EuroCrypt 2015 invited talk by Tal Rabin: a privacy research roadmap


For some time now, privacy issues have been on the agenda of various agents, yet solutions remain fragmented, varied, and lacking the impact expected from them in practice. The talk exposed this state of affairs and proposed several points that can better structure the privacy research, its relation to technology, and its funding.

Benefits and doubts
A basic truth was recalled: computation on personal data is great for all sorts of areas, like healthcare, transportation, finance, internet of things, national security, etc. Obviously, the counterpart is a proliferation of personal data in a dense fog of devices, clouds, networks and databases of all kinds. Indeed, each application field may come with its own databases and devices, which seems reasonable at first, but we never know how these will be combined, by whom, and where. Privacy, whatever it means, can easily get lost in this mixture. Three big questions can then guide our research into future privacy frameworks:
  • Do they say what they do and do they do what they say ?
  • Are they usable ? 
  • How do they relate to policy requirements (e.g. of governments) ?
Ingredients for science (both in industry and academia)
The first question is one of rigour. A privacy framework has to start by formulating the problems it tries to solve, in a way that is precise, clear and generic. Once we have a solution, we need arguments why it solves the problem. What kind of arguments are acceptable as proof? Do we need to convince humans or, better, machines? A cloud or an app store may be able to check if a virtual machine or app comes attached with a convincing proof of privacy, or if the assumptions of the proof are not valid anymore.
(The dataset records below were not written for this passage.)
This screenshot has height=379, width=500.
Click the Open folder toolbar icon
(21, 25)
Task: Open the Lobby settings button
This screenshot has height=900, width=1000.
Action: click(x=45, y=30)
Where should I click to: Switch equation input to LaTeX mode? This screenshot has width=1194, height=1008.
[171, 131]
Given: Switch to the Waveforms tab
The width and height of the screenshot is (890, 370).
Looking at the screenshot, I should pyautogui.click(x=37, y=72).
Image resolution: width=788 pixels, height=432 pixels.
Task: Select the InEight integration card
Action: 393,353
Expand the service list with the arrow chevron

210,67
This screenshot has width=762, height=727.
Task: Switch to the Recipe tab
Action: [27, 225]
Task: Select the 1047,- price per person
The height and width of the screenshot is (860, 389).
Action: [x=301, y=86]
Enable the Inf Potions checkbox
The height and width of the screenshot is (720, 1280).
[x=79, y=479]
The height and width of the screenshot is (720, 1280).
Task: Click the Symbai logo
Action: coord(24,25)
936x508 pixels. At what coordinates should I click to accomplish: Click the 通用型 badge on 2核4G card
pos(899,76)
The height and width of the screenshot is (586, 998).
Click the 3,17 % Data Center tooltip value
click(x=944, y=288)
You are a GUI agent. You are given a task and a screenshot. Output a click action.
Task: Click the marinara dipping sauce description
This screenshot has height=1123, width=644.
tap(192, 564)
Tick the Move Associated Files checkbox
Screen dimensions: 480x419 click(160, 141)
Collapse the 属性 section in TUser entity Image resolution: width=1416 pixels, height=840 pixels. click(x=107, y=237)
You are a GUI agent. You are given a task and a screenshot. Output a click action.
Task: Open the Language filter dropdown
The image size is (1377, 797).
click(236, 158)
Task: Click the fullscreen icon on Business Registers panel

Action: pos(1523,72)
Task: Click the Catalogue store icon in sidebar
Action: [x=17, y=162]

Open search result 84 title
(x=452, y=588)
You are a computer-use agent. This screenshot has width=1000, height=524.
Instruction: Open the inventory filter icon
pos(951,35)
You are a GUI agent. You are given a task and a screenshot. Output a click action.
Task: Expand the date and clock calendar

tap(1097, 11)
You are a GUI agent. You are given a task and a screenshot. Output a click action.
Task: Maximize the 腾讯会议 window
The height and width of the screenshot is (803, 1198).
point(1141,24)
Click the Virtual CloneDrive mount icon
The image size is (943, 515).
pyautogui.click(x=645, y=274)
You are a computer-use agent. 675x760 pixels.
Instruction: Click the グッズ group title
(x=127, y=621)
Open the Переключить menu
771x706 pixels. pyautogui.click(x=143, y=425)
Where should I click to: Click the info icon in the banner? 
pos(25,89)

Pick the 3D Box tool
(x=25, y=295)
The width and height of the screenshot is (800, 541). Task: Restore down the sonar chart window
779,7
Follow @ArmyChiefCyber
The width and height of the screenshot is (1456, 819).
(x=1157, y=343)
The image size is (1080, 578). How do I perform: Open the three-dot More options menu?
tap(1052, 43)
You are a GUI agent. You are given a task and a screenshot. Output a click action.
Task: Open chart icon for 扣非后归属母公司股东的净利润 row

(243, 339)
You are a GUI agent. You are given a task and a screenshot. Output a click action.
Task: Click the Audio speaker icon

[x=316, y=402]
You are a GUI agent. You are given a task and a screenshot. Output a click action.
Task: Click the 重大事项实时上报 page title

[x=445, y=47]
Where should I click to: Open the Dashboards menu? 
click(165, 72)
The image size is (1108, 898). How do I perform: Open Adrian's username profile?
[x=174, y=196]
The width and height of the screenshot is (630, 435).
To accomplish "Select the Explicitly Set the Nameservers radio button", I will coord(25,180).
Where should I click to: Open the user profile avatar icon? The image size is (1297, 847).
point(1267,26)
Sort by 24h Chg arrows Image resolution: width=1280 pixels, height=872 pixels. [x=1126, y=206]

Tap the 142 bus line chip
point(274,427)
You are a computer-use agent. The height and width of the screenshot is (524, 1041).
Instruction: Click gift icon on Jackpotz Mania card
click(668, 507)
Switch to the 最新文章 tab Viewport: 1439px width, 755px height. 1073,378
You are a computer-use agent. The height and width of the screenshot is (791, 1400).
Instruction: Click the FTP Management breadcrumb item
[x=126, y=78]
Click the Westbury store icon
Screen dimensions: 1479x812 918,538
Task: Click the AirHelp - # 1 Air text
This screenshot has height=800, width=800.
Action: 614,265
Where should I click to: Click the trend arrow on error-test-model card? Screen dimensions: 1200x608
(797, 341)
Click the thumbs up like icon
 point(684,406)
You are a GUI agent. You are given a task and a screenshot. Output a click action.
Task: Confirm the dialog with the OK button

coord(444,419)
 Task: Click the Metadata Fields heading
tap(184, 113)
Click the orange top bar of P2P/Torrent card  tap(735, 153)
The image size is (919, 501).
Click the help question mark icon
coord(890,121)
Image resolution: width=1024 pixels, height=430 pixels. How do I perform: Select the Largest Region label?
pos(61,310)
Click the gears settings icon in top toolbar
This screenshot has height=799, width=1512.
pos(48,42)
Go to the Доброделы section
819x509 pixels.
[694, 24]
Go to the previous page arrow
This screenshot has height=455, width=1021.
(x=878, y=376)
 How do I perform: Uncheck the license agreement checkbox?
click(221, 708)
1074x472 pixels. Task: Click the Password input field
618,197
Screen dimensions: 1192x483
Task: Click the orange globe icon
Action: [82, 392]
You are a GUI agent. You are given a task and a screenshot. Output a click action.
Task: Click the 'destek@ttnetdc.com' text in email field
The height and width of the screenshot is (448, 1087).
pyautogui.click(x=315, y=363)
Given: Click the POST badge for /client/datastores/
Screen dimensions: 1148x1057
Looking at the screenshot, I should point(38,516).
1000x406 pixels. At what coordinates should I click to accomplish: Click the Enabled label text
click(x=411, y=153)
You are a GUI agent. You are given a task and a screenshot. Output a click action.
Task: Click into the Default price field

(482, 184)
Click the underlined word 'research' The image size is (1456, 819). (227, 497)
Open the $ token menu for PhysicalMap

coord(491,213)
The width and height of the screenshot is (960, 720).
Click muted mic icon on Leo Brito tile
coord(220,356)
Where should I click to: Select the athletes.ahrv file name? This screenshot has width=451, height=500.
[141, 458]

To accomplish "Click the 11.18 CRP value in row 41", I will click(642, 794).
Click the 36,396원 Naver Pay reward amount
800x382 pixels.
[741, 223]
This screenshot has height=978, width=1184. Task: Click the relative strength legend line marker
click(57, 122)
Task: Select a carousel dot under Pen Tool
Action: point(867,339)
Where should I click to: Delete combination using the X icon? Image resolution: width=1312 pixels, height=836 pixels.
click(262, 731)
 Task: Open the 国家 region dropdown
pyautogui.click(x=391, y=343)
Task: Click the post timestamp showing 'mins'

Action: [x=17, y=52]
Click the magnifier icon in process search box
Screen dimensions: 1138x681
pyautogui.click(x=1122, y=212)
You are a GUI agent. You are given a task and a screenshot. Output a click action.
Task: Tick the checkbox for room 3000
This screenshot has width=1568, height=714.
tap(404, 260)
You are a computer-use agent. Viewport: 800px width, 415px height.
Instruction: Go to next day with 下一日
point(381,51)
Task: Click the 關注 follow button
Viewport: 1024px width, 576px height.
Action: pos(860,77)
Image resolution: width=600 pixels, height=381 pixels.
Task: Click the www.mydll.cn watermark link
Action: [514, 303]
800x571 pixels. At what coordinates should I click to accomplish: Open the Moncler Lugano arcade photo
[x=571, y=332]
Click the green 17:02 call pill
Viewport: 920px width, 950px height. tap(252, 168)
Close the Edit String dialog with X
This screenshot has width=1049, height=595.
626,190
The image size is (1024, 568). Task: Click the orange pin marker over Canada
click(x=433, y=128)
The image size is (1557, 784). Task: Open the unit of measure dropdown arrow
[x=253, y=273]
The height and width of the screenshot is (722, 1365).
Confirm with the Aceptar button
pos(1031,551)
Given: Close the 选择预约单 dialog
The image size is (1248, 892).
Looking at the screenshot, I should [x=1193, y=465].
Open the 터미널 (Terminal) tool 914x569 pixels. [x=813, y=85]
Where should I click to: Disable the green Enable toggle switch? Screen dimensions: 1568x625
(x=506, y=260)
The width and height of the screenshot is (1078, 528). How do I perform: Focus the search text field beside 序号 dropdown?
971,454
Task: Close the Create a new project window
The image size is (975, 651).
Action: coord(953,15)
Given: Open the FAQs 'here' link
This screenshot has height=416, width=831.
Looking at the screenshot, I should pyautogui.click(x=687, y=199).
Most of current solutions are rather ad-hoc. Not only do they fail to define the privacy problem, but also their scope is rather narrow, making them difficult to apply in other areas. The talk argued for generic solutions; they need to be designed at a higher level of abstraction, considering their context, their instantiation in applications (which can in turn open new problems and refine the design), various attacker models, etc. 

Dont forget the salt 
What does it mean for a system's privacy features to be usable? Does it mean the user doesn't have to bother about privacy? Or that he has precise control over data? Or he passes data custody to a third party ? It is certain that usability should come into play not only when implementing a protocol, but even earlier at design time, or at specification time. Usability is really about the way in which we collect data, so it is very much related to privacy protocols, which arrange that data for computation - an interplay between the two would certainly be fruitful.

Out in the fields
Multiple disciplines should be brought together in order to link the technology with the society in general, and with its privacy policies in particular. For example, research can make clear what is possible, or not, in practice, so policy requirements can take that into account. Other examples: formulate a trade-off between utility and privacy (needs some economics and law ?), and design an add-on to implement that; linguistics to identify private data in a text; social science to see how people care about privacy; etc.

Examples: indirection, composition, transparency
The last part of the talk contained some examples. First of privacy issues in health care, transportation and the internet of things. I guess these are well-known now. Then we had an example of indirect problems to which privacy is subject: suppose one has a family member who did a search about a genetic disease; putting a government database and a google database and the discipline of biology together, one could then violate ones privacy.

A cryptographic concept was mentioned as a positive example: privacy preservation under composition with other protocols. Yet, even compositionality breaks down if there's no framework to sustain it; how can P1 | P2 preserve privacy when P2 simply leaks some private data ?  Even worse, the public output of P1 and the leaked private data of P2 may leak more information than P1 or P2 alone.

Transparency of the way in which data is handled was another interesting example: it might improve privacy, but the industry wont go too far with it, so perhaps we need some new techniques to output evidence of appropriate handling of data, without disclosing the actual algorithms.

The government or the indutry? 
That was one of the questions debated at the end, and I guess we agreed both would play a role.